When did art collection in Luxury Hotels start to become a trend?

Hospitality Art, or when hotels are becoming more like art galleries with accommodations, is one of the fast-rising trends in today’s hotelier industry. From its initial purpose of being mere decorations and space fillers, art pieces have become marketing tools to draw more attention and encourage more guests than ever.

True enough, many drastic changes have happened since the first motel in San Luis Obispo, California opened in 1925. As more and more luxury, boutique and budget hotels all around the world go by the trend and started to house and collect art works, travelers and frequent hotel goers wonder: when did this trend start?

Alex Toledano, a Paris-based art consultant whose clients include Ritz-Carlton hotels, says: “Hotels, especially hotel owners, recognize that the hotel he represents have been spending a decent amount on art for many years without it doing anything special for their property. They’ve realized that the money could be used not only to tell an interesting narrative about their properties but also to make them more memorable.”

Long before art was used as a marketing strategy, it it was utilized by hotel owners for function and added justification to their ‘luxury’ status. Brand Strategist Jean-Noël Kapferer published a paper in 1997 in which presented the semiotics of the word “luxury” as “Luxury defines beauty; it is art applied to functional items,” which emphasize that luxury products as an art form brings more psychological satisfaction, like esteem on the owner, than functional utility.
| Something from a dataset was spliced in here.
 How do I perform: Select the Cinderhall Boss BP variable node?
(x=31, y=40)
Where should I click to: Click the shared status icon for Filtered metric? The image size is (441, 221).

It is a bold statement piece and one that reflects a trend among top hotels worldwide to fill their spaces with original art. They are acquiring paintings and sculptures that would not disgrace a public gallery and which, even if you can’t afford to stay there, you can see free of charge or for the price of a coffee in the bar.

Macau has even commissioned a Cultural Affairs Bureau, with a Cultural Events Department dedicated to (according to its head) “luring tourists in with top-notch art”.

As time pass by and more trends shaped the industry, luxurious experiences are tantamount to every guest’s ‘hope and dreams’, as Michman and Mazze phrased it. According to their publication, it is an attempt to reach self-actualization and self-fulfillment through greater knowledge, appreciation of beauty, spiritual sophistication, peace, art, culture and aesthetics.

This notion further made art and hospitality subjective, as guests from different parts of the globe have different ethnical belonging, culture of origin, educational background and personal experience.

Hence, hotels saw this as a chance to showcase and derive the luxury experience brought in by art, to showcasing local artist talent, culture and identity. It’s only when you remember how definitively “un-local” and bland luxury hotels used to be that you realize how much has changed, Mark Jones, an editor and travel-writer from The Independent expressed.

Taiwan’s Mandarin Oriental marketing executive Michael Hobson, says the company wants to offer a “contemporary and definitively local experience at our properties”.

“Now, hotels are willing to take more of a risk. That is what is making art in hotels exciting right now. Our clients are asking for a diversity of art that we wouldn’t have expected a couple of years ago,” Toledano notes.

He adds that hotels now have the “desire to ask more of the artwork to make their property unique, rather than resembling many others.”

Some hotels want to establish a sense of place through their art, though not necessarily through local artists. The art they choose to acquire and display depict their culture and traditions through paintings of events, materials and national symbols.

Jeremy King, a hotel owner in Mayfair, London says owners who prefer investing in original art is exposed to the danger of “using the art to attract attention, rather than to enhance the experience. You find that a lot of it becomes too narcissistic, as opposed to harmonious for the clients’ experience.”

In the end, Jones notes that it is probably “the evolving taste of the super-rich, in turn driven by the Saatchi effect, where work that once seemed so alien suddenly became covetable and marketable. It could be the bohemian influence of boutique hotels. Or maybe the displaying of art is simply an easy, and relatively cheap, way to add some much needed interest and personality to your public spaces. Maybe parents will now start encouraging their kids to give up the law degree and head to art college instead. The supply of patrons has never been healthier.”